On Wednesday, 9 January 2013 at 20:36:16 UTC, Benjamin Thaut wrote:
After some refactoring I had a series of bugs that came from renaming class members so that the following situation was present.

class foo
{
  float a;

  void doSomething()
  {
    float a;
    a = a * 2.0;
  }
}

The local variable a shadows the member a after the refactoring and therefore this code will no longer work as expected. This was quite time consuming to track down. So I wanted to ask if we want to prevent that with a warning or even an error? D does not allow shadowing of local variables, so why is it allowed for members?

Kind Regards
Benjamin Thaut

There is a rationale for such checks, but I argue that the place of these checks is not in the compiler itself, but in a separate tool. I don't see a reason why we mix up the correct code (which compiles) with the non error-prone code (which doesn't do things that look buggy). These are two different concepts. D as a systems language and (more importantly) as a powerful generic-programming-enabled language will need to make compromises on both sides. A static code analyzer won't have to. I thing an analyzer for such a flexible language would need to have different levels of ... pickiness.
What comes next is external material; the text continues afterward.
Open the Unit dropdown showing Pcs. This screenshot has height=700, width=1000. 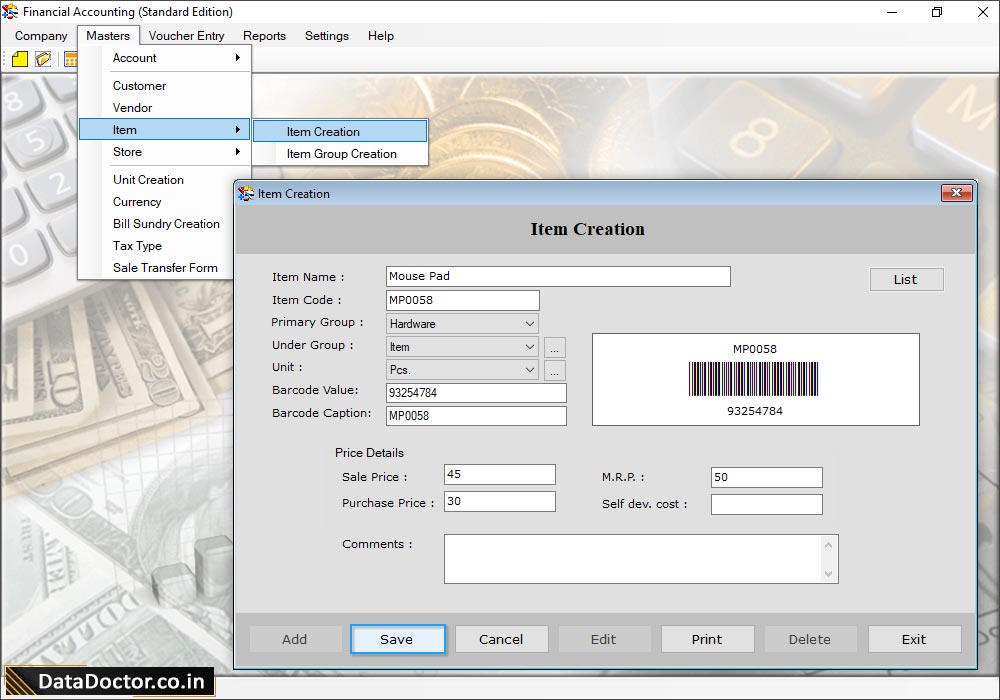pyautogui.click(x=529, y=371)
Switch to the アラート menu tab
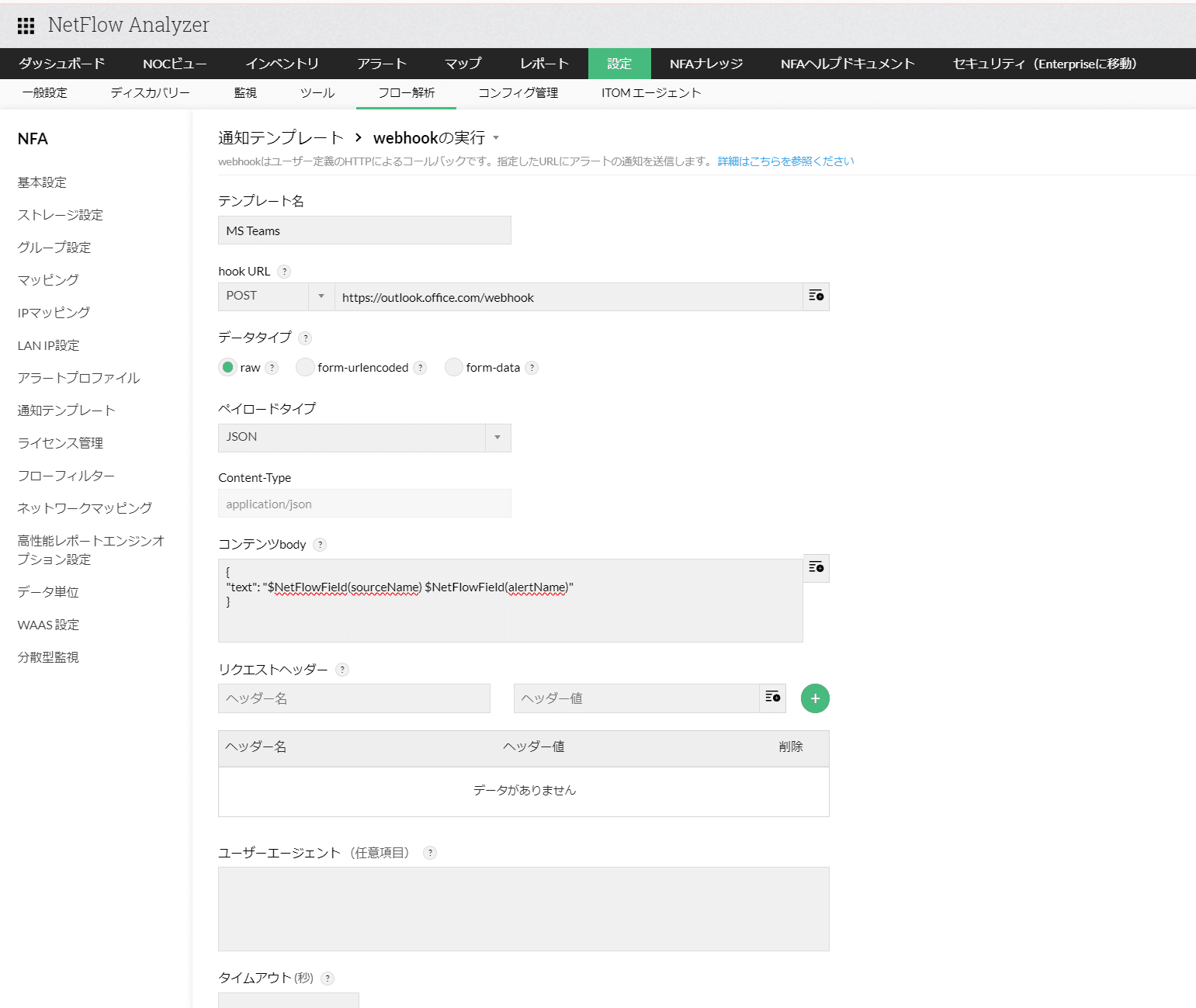 click(x=381, y=64)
I'm giving you java and PMD for example - the static code analyzer can be made substantially intelligent in such common places. So, if we had a solid static code analyzer for D, we wouldn't be having this discussion at all - just add it as a feature of it. Which brings me to the question - is there any attempt to build such a beast for the D programming language? I think such a community driven tool will be of much value for the language itself (I learned a lot each time about bad design decisions when using the PMD with existing java). I would argue (but this is a very weak argument) that a decent code editor will be able to visually cue you in the easiest of situations.